We also examined the sources of [Ca2+]i increased by DA-6034. Our results demonstrated that the effects of DA-6034 could be dependent on extracellular and intracellular Ca2+ levels, however this [Ca2+]i mobilization was included the RyRs but not the PLC/IP3 pathway. The [Ca2+]i mobilization of DA-6034 through the RyRs is a novel finding in our results. Ca2+ mobilization is regarded as a key element in signal transduction and secretory process in exocrine cells [2,21]. In common with acinar cells from exocrine tissue, IP3Rs are mainly expressed the apical region and exhibit the initiation and rapid global Ca2+ signals. Ryanodine receptors (RyRs) also intracellular Ca2+ release channels that belong to a family related to IP3Rs. RyRs are predominantly localized basal regions. They are gated by elevations in cytoplasmic Ca2+ in a process termed calcium-induced calcium release (CICR) and contribute to the mechanisms of regenerative Ca2+ waves in a various cells. Several studies reported that it could be cAMP-induced Ca2+ release without elevation of IP3 through the activation of RyRs in rat parotid acinar cells or microsomal vesicles [2]. Several reports showed that RyRs (RyR type 1 and type 3)-mediated CICR regulated the corticotropin-relasing factor-induced adrenocorticotropin secretion in mouse corticotroph cell line [24] and puerarin (a traditional Chinese medicine) facilitated CICR via RyRs and cAMP/PKA signaling pathway in rat hippocampal neurons [25]. CaCCs are activated by both Ca2+ influx and CICR from internal stores. Treatments of caffeine activated CaCCs in DRG neurons [26]. In our results, DA-6034 activated CICR through RyRs and CaCCs in epithelial cells. Therefore, it suggests that activated [Ca2+]i increases by DA-6034 can mediate related responses between RyRs and CaCCs.

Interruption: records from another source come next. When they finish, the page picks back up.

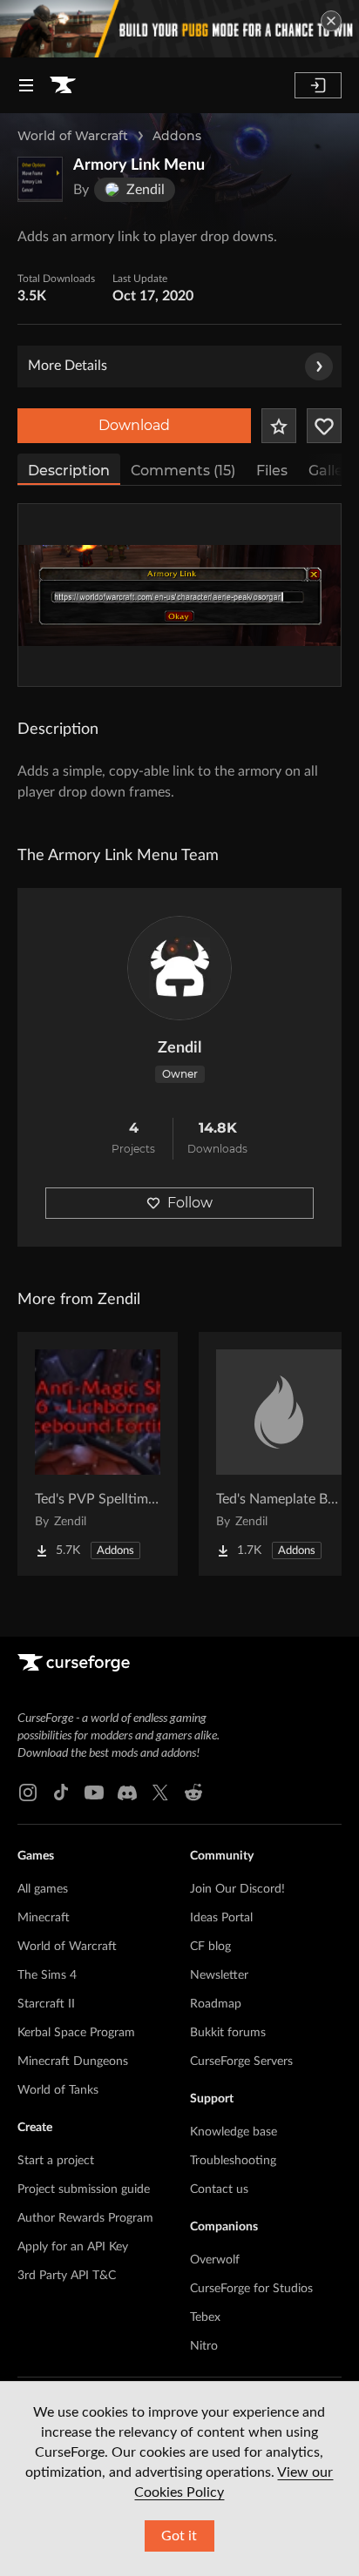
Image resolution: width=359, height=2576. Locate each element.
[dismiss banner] (331, 20)
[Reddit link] (193, 1792)
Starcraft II (46, 2004)
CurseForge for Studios (251, 2289)
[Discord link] (127, 1792)
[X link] (160, 1792)
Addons (176, 136)
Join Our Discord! (237, 1889)
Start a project (55, 2161)
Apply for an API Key (72, 2247)
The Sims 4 (47, 1975)
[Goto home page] (63, 85)
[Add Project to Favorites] (278, 425)
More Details (67, 366)
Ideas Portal (221, 1918)
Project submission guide (83, 2189)
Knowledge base (233, 2132)
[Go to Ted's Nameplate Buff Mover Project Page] (279, 1454)
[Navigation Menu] (26, 85)
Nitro (204, 2346)
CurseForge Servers (241, 2061)
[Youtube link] (94, 1792)
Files (272, 470)
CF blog (210, 1946)
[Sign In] (318, 85)
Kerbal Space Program (76, 2033)
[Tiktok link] (61, 1792)
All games (42, 1889)
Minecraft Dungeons (72, 2061)
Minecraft (43, 1918)
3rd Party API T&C (66, 2276)
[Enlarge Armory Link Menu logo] (40, 179)
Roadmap (215, 2004)
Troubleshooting (233, 2161)
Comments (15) (183, 470)
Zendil (179, 1048)
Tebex (205, 2317)
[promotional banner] (179, 28)
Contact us (219, 2189)
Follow (190, 1202)
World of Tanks (57, 2090)
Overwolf (215, 2260)
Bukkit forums (228, 2033)
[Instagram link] (27, 1792)
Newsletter (219, 1975)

Taken together, DA-6034 could increase intracellular Ca2+ through RyRs and improve secretory process such as tear, mucin and salivary fluid in mouse salivary gland cells and human epithelial cells from eyes. Although further studies of mechanisms are necessary, these findings already suggest that DA-6034 may be a potential therapeutic agent for the dry eye and mouth diseases.